使用 net/http/pprof 来进行数据采样, 代码如下:
package main
import (
"context"
"fmt"
"log"
"net/http"
_ "net/http/pprof"
"runtime/pprof"
"time"
)
func main() {
ctx := context.Background()
go func() {
time.Sleep(time.Second)
for i := 0; i < 10000000; i++ {
labels := pprof.Labels("handler", "hello")
pprof.Do(ctx, labels, func(ctx context.Context) {
generate(1, 10)
})
}
fmt.Println("handler:hello done")
}()
go func() {
time.Sleep(time.Second)
for i := 0; i < 10000000; i++ {
labels := pprof.Labels("handler2", "hello")
pprof.Do(ctx, labels, func(ctx context.Context) {
generate(1, 10)
})
}
fmt.Println("handler2:hello done")
}()
log.Fatal(http.ListenAndServe("localhost:5555", nil))
}
func generate(duration int, usage int) string {
s := fmt.Sprintf("duration: %d", duration)
for i := 0; i < usage; i++ {
s += s
}
return s
}
使用以下命令来获取采样数据:
go tool pprof http://localhost:5555/debug/pprof/profile
通过以下命令来获取标签以及查看对应标签的数据:
PS C:\WINDOWS\system32> go tool pprof http://localhost:5555/debug/pprof/profile
Fetching profile over HTTP from http://localhost:5555/debug/pprof/profile
Saved profile in C:\Users\51112\pprof\pprof.samples.cpu.009.pb.gz
Type: cpu
Time: Aug 22, 2018 at 3:34pm (CST)
Duration: 30.16s, Total samples = 1.41mins (281.45%)
Entering interactive mode (type "help" for commands, "o" for options)
(pprof) top
Showing nodes accounting for 50.27s, 59.22% of 84.89s total
Dropped 222 nodes (cum <= 0.42s)
Showing top 10 nodes out of 101
flat flat% sum% cum cum%
14.97s 17.63% 17.63% 25.43s 29.96% runtime.scanobject
13.61s 16.03% 33.67% 13.61s 16.03% runtime.memclrNoHeapPointers
6.23s 7.34% 41.01% 6.23s 7.34% runtime.memmove
4.27s 5.03% 46.04% 4.66s 5.49% runtime.heapBitsForObject
2.39s 2.82% 48.85% 3.57s 4.21% runtime.greyobject
2.27s 2.67% 51.53% 2.27s 2.67% runtime.heapBits.bits (inline)

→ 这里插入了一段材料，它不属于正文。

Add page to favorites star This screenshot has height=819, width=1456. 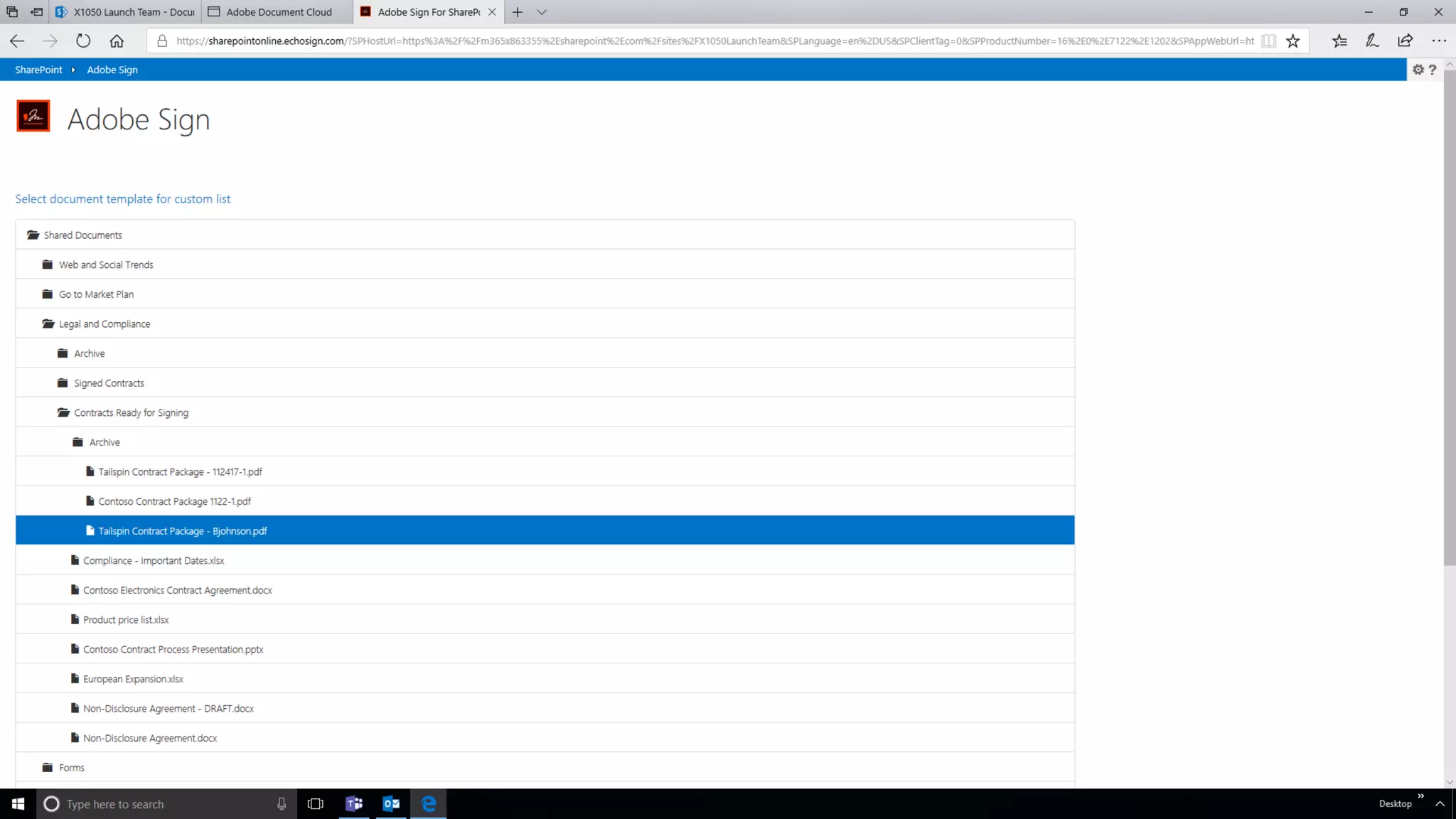point(1293,41)
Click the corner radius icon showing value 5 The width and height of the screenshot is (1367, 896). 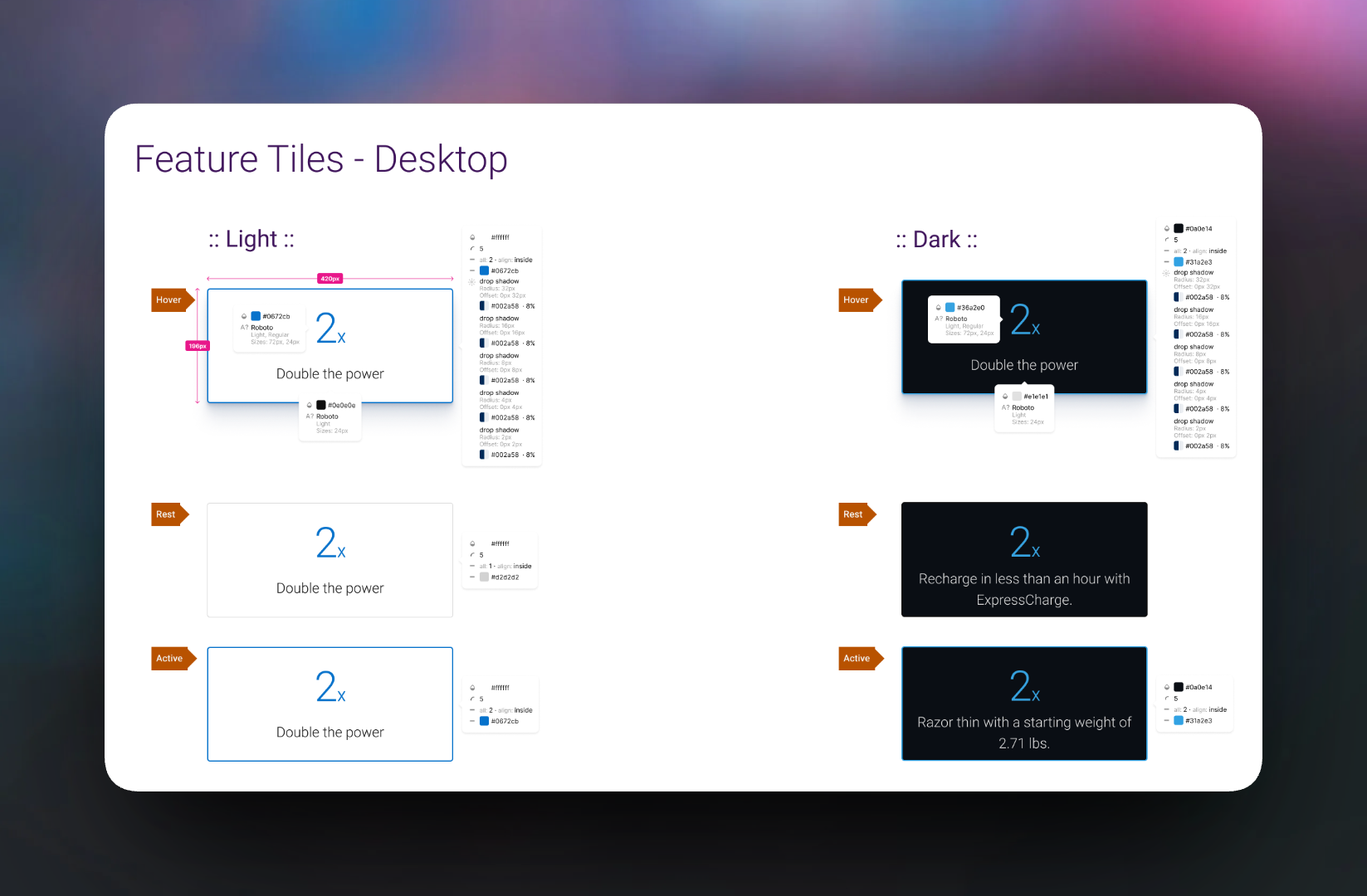471,248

2.15s 2.53% 54.06% 8.22s 9.68% runtime.mallocgc
1.55s 1.83% 55.88% 1.55s 1.83% runtime.nextFreeFast (inline)
1.45s 1.71% 57.59% 1.45s 1.71% runtime.stdcall2
1.38s 1.63% 59.22% 2.72s 3.20% runtime.gcmarknewobject
(pprof) tags
handler: Total 8.7s
8.7s ( 100%): hello
handler2: Total 8.6s
8.6s ( 100%): hello
(pprof) tagfocus="handler:hello"
(pprof) top
Active filters:
tagfocus=handler:hello
Showing nodes accounting for 6.49s, 7.65% of 84.89s total
Dropped 41 nodes (cum <= 0.42s)
Showing top 10 nodes out of 39
flat flat% sum% cum cum%
2.97s 3.50% 3.50% 2.97s 3.50% runtime.memmove
0.74s 0.87% 4.37% 6.17s 7.27% runtime.concatstrings
0.71s 0.84% 5.21% 2.49s 2.93% runtime.mallocgc
0.60s 0.71% 5.91% 0.60s 0.71% runtime.nextFreeFast (inline)

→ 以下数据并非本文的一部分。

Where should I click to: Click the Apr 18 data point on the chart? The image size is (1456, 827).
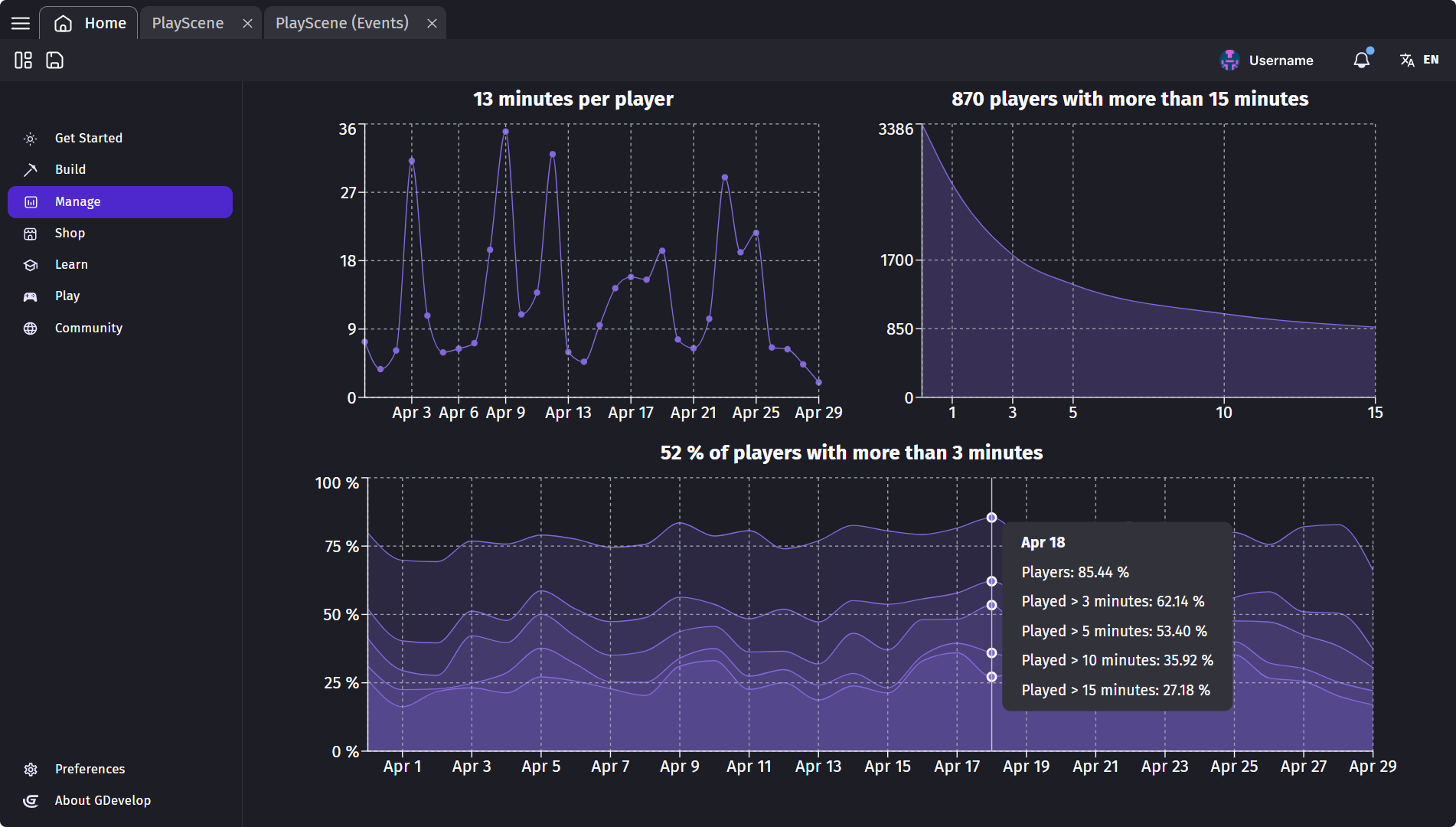pos(991,518)
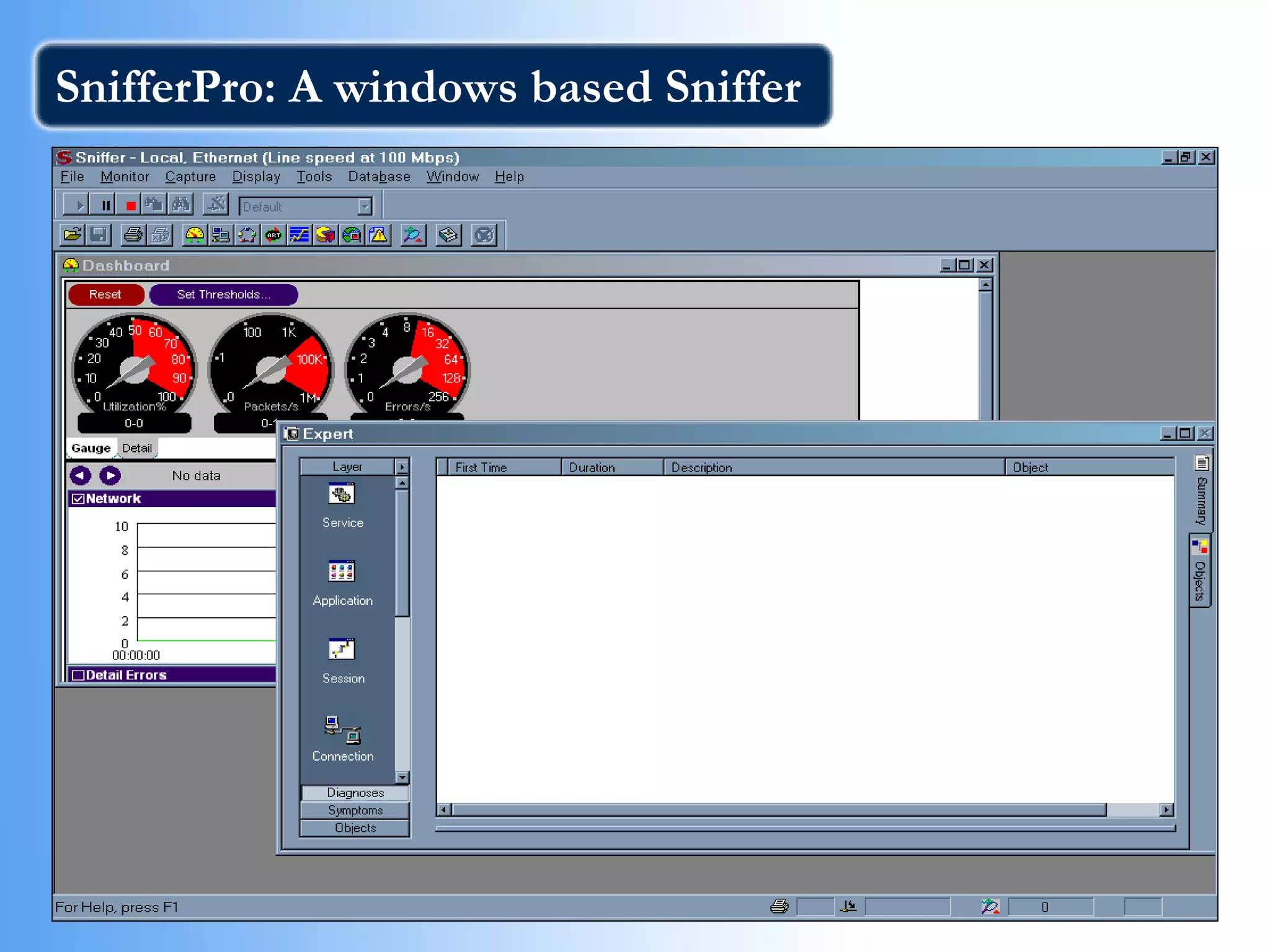
Task: Click the Protocol Distribution pie icon
Action: [x=326, y=236]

0.40s 0.47% 6.38% 0.43s 0.51% runtime.gcWriteBarrier
0.35s 0.41% 6.80% 0.87s 1.02% runtime.gcmarknewobject
0.20s 0.24% 7.03% 2.34s 2.76% runtime.rawstring
0.18s 0.21% 7.24% 0.41s 0.48% runtime.deferreturn
0.18s 0.21% 7.46% 0.18s 0.21% runtime.spanOfUnchecked (inline)
0.16s 0.19% 7.65% 6.33s 7.46% runtime.concatstring2
(pprof) tagfocus="handler2:hello"
(pprof) top
Active filters:
tagfocus=handler2:hello
Showing nodes accounting for 6.50s, 7.66% of 84.89s total
Dropped 44 nodes (cum <= 0.42s)
Showing top 10 nodes out of 50
flat flat% sum% cum cum%
3.18s 3.75% 3.75% 3.18s 3.75% runtime.memmove
0.81s 0.95% 4.70% 2.68s 3.16% runtime.mallocgc
0.60s 0.71% 5.41% 6.38s 7.52% runtime.concatstrings
0.50s 0.59% 6.00% 0.50s 0.59% runtime.nextFreeFast (inline)
0.46s 0.54% 6.54% 0.89s 1.05% runtime.gcmarknewobject
0.27s 0.32% 6.86% 0.32s 0.38% runtime.gcWriteBarrier
0.20s 0.24% 7.09% 2.63s 3.10% runtime.rawstringtmp
0.20s 0.24% 7.33% 0.20s 0.24% runtime.spanOfUnchecked (inline)
0.14s 0.16% 7.49% 7.96s 9.38% main.generate
0.14s 0.16% 7.66% 0.14s 0.16% runtime.acquirem (inline)
(pprof) tagfocus=
(pprof) tagignore="handler:hello"
(pprof) tags
TagHide expression matched no samples
handler2: Total 8.6s
8.6s ( 100%): hello
(pprof)
从以上实例可以看到, 我们可以通过 tagfocus 来设置只显示含有对应标签的数据, 使用 tagignore 来过滤对应标签的数据. 其他的还有 tagshow, taghide 等命令.
对于 HTTP 路径, 可以使用 pprofutil 包来自动的增加标签.